**What to produce:**
From the newsletter below, return the passage word for word, starting at "Happy Friday! Some" and stopping after "to go out on!".

**Provided passage:**
◆ ◆ ◆

Happy Friday! Some bummer bookkeeping from Andrew before we start: After four great years, today is my last day at The Dispatch. Next week, I’ll be moving over to The Bulwark, where I’m taking over as White House correspondent. I’ll miss my coworkers, our readers, and this newsletter—but what a news day to go out on!
Up to Speed
- Special counsel Robert Hur declined to bring charges Thursday against President Joe Biden for mishandling classified documents, although he said Biden’s actions had presented “serious risks to national security.” But it was the Hur report’s comments on Biden’s demeanor and recall during their interviews that sent shockwaves through Washington on Thursday afternoon: Hur wrote that “Biden’s memory also appeared to have significant limitations,” adding that “at trial, Mr. Biden would likely present himself to a jury, as he did during our interview of him, as a sympathetic, well-meaning, elderly man with a poor memory.”
- The White House pushed back strongly against Hur’s assertions about Biden’s mental fitness. In a letter to Hur released shortly after the report, White House lawyers argued that “the same predictable memory loss occurred with other witnesses in this investigation. Yet unlike your treatment of President Biden, your report accepts other witnesses’ memory loss as completely understandable given the passage of time.” The letter also said that Biden had a decent reason to be distracted: He sat for his interviews in the days immediately after the October 7 Hamas attack on Israel.
- The Supreme Court heard oral arguments on Thursday for a Colorado case considering whether states can remove former President Donald Trump from the ballot if they judge him to have incited an insurrection. The Colorado Supreme Court ruled in December that the state could bar him from the ballot, but the Supreme Court seemed skeptical of that argument: “I think that the question that you have to confront is why a single state should get to decide who gets to be president of the United States,” Justice Elena Kagan, a member of the court’s liberal minority, told Colorado’s lawyers. “What’s a state doing deciding who other citizens get to vote for for president?”
- Marianne Williamson, the two-time longshot Democratic presidential candidate, announced Wednesday she would suspend her campaign after failing to break out of the low single digits in the South Carolina and Nevada primaries. “I hope future candidates will take what works for them, drinking from the well of information we prepared,” Williamson, the self-help author who campaigned on promises of spiritual renewal and a policy agenda to Biden’s left, said in a statement.
- Donald Trump racked up another victory in the Republican primary on Thursday, winning the nominating caucuses in the U.S. Virgin Islands and securing all nine of the territory’s delegates to the GOP convention in Milwaukee. The former president earned 74 percent, far outpacing Nikki Haley’s 26 percent, a spokesman for the Virgin Islands Republican Party announced in a press release. Trump also won Thursday’s Nevada GOP caucuses, a contest in which he ran virtually unopposed. Haley declined to pay the $55,000 to enter the contest, claiming it was rigged to boost the former president. She participated in Tuesday’s GOP primary in the state instead, coming in second place to “none of these candidates.”

◆ ◆ ◆

**Given data:**

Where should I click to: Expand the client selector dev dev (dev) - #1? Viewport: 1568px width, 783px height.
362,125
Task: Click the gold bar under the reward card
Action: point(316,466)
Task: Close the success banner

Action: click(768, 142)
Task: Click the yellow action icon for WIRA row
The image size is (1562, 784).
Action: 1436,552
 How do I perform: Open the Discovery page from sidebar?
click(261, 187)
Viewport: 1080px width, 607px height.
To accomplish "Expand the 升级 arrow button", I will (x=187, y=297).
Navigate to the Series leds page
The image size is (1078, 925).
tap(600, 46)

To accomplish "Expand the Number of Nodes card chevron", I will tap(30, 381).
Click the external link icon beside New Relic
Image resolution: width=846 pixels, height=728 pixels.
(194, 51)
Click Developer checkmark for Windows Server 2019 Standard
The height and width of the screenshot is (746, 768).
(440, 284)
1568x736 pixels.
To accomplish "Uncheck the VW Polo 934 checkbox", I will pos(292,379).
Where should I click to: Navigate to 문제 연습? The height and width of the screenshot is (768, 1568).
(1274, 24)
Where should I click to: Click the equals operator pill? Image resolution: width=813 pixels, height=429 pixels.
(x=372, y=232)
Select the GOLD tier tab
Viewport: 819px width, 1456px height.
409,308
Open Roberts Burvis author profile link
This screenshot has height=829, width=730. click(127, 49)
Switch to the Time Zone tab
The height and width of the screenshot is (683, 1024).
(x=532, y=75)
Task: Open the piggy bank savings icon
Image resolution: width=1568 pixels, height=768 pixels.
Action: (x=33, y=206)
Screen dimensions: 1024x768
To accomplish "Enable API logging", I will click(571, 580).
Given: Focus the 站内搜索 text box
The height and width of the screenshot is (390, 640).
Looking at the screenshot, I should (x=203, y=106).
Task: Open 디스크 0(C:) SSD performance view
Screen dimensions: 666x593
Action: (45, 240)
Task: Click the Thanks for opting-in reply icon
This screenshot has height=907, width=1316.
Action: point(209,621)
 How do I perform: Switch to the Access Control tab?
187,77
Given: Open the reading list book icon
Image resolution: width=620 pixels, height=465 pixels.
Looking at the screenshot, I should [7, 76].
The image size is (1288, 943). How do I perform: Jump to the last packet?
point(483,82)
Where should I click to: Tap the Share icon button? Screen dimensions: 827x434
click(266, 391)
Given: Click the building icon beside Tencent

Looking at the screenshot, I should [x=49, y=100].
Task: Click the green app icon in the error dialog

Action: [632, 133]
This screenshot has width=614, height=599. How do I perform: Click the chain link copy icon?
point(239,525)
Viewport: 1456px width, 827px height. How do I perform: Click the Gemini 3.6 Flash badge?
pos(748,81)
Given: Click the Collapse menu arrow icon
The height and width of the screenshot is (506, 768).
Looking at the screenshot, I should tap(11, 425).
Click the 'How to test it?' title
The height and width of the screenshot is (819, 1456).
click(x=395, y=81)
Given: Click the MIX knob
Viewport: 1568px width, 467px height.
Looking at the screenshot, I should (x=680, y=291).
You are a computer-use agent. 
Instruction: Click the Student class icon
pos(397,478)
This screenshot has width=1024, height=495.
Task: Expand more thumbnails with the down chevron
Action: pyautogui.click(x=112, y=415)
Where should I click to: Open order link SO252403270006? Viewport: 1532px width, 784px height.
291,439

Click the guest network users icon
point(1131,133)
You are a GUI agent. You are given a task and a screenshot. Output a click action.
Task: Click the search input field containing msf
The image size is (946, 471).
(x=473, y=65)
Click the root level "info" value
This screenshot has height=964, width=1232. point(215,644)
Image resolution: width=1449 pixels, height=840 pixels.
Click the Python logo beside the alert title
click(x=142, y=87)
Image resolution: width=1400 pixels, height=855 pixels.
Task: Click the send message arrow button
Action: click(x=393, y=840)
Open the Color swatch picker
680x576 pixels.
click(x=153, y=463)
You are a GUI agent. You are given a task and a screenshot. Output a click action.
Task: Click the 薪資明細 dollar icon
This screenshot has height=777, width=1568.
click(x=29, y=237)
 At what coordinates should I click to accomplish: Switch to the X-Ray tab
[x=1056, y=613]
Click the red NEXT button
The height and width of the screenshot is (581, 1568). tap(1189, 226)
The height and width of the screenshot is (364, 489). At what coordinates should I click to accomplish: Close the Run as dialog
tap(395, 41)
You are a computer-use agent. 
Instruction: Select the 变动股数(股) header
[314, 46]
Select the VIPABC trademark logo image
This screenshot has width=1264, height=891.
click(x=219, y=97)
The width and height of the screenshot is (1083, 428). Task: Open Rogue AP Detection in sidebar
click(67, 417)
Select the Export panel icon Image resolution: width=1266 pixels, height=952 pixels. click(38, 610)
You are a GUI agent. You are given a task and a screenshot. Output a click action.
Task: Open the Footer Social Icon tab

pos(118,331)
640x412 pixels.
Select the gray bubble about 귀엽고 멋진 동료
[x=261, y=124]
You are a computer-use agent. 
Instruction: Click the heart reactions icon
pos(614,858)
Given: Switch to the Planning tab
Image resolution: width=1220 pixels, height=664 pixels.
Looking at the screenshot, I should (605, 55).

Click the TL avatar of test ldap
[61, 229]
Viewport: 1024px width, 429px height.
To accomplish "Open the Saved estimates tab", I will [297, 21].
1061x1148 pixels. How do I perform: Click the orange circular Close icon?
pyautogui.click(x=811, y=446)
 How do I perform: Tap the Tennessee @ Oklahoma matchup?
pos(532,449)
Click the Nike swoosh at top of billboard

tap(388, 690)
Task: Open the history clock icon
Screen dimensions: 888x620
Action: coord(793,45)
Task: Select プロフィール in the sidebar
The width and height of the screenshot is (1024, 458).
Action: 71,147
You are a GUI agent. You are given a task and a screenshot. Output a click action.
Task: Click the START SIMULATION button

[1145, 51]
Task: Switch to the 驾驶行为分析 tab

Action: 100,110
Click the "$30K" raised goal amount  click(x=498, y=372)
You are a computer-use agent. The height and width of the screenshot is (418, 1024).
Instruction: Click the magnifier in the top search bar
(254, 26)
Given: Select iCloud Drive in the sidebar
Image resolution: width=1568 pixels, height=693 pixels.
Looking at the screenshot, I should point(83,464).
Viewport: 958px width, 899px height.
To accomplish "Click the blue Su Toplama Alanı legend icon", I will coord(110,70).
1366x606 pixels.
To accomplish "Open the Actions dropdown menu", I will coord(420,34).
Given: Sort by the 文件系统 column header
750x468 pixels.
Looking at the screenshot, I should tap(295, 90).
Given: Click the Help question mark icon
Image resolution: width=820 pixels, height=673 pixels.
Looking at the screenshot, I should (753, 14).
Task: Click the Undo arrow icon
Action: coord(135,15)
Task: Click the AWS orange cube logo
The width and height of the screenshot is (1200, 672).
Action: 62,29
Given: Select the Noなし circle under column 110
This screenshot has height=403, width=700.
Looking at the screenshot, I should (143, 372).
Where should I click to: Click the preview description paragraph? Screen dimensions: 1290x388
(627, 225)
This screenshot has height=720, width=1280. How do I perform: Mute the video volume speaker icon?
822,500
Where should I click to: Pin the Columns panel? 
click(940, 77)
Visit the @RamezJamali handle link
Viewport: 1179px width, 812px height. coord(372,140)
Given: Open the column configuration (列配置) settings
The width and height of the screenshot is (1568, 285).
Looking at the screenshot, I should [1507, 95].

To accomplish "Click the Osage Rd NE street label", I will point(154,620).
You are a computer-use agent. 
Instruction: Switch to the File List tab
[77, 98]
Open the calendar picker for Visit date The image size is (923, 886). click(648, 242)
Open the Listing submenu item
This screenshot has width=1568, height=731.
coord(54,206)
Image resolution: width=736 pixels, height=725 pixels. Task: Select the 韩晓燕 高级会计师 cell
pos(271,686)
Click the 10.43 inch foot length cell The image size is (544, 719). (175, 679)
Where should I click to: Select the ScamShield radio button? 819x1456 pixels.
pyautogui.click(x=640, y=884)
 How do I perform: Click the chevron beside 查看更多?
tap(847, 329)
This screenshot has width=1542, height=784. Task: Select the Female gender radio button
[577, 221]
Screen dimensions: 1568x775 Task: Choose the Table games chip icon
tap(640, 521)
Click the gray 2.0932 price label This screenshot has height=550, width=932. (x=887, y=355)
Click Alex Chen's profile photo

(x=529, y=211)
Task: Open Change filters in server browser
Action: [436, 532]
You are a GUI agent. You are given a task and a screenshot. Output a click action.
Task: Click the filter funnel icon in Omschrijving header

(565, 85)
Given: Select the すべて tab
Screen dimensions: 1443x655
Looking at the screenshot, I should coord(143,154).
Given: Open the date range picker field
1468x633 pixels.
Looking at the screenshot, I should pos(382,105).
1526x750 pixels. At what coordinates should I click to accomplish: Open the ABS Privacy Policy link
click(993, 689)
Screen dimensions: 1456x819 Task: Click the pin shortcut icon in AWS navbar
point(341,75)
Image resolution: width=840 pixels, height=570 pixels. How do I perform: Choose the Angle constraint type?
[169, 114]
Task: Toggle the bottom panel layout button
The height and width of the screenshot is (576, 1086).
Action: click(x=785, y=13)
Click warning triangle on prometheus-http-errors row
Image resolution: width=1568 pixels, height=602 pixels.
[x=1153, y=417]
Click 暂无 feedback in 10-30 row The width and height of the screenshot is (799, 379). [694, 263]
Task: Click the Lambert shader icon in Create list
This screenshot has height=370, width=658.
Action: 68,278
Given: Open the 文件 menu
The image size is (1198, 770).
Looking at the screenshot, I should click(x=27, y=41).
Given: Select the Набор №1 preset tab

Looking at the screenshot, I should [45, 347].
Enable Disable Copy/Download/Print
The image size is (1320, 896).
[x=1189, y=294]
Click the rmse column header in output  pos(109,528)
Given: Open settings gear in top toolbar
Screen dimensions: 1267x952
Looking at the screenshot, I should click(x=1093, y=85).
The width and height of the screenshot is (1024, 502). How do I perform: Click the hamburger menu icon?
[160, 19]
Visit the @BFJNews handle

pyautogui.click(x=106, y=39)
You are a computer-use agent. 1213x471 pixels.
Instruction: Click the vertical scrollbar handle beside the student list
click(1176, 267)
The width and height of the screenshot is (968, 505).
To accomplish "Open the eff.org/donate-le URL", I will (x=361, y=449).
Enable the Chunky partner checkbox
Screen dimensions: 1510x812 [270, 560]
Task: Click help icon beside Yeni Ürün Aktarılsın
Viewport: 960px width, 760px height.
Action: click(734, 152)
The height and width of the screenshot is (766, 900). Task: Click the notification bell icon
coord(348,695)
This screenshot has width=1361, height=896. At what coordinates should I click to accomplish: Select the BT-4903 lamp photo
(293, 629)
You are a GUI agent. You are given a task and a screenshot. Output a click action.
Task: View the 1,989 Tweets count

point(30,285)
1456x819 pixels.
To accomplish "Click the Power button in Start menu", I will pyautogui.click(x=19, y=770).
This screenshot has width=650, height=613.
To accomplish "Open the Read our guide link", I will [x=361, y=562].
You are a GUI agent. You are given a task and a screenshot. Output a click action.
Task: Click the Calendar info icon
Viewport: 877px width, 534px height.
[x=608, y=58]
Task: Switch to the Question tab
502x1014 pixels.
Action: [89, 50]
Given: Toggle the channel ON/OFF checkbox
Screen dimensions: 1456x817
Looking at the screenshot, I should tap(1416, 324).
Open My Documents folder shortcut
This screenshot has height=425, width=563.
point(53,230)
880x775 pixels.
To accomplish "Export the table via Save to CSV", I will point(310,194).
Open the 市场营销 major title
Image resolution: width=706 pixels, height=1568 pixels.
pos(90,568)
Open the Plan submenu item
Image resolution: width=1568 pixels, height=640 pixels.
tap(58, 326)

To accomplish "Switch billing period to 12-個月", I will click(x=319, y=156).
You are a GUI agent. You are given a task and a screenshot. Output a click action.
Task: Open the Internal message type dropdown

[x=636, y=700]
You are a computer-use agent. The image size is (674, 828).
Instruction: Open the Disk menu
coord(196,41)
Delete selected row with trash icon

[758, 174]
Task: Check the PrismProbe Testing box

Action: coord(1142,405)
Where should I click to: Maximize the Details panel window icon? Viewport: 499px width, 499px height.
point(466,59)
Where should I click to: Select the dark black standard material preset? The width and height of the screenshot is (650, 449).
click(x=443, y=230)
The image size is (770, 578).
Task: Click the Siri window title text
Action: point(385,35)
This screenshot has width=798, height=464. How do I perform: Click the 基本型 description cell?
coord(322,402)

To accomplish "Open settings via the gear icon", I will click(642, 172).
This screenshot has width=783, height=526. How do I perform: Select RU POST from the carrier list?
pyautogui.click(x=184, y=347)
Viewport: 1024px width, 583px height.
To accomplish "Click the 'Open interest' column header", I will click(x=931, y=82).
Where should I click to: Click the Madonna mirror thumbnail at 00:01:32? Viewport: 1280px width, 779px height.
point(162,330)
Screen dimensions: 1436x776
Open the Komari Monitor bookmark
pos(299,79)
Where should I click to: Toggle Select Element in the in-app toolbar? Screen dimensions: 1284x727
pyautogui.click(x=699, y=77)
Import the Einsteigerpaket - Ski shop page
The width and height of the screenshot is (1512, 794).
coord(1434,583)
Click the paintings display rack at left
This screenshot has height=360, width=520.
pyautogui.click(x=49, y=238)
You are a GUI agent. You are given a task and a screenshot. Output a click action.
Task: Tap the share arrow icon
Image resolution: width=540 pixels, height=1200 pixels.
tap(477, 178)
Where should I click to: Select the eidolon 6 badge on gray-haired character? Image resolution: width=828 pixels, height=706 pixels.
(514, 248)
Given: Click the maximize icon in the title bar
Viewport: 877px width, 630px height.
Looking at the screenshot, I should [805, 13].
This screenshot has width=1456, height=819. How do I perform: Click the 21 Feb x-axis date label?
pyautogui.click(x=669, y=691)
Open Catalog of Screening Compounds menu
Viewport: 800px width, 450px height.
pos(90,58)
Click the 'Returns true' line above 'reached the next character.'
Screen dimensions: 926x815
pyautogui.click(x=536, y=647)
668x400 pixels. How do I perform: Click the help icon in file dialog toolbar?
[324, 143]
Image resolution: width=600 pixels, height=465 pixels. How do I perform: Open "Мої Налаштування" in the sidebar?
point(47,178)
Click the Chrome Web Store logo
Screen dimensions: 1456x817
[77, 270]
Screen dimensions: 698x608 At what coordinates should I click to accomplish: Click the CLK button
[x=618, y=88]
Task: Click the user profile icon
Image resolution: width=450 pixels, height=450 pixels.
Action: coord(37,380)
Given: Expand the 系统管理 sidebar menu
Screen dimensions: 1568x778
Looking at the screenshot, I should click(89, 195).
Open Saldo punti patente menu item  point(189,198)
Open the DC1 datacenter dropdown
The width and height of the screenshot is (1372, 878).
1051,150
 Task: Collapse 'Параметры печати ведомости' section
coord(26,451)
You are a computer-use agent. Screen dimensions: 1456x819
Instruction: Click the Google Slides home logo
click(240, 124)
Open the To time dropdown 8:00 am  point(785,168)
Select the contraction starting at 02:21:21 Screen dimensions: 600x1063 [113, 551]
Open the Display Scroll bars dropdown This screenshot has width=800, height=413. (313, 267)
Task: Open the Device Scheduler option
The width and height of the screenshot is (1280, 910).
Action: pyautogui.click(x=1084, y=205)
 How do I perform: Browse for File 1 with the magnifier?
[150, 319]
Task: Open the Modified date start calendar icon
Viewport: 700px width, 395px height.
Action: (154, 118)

◆ ◆ ◆

**Completed exercise:**
Happy Friday! Some bummer bookkeeping from Andrew before we start: After four great years, today is my last day at The Dispatch. Next week, I’ll be moving over to The Bulwark, where I’m taking over as White House correspondent. I’ll miss my coworkers, our readers, and this newsletter—but what a news day to go out on!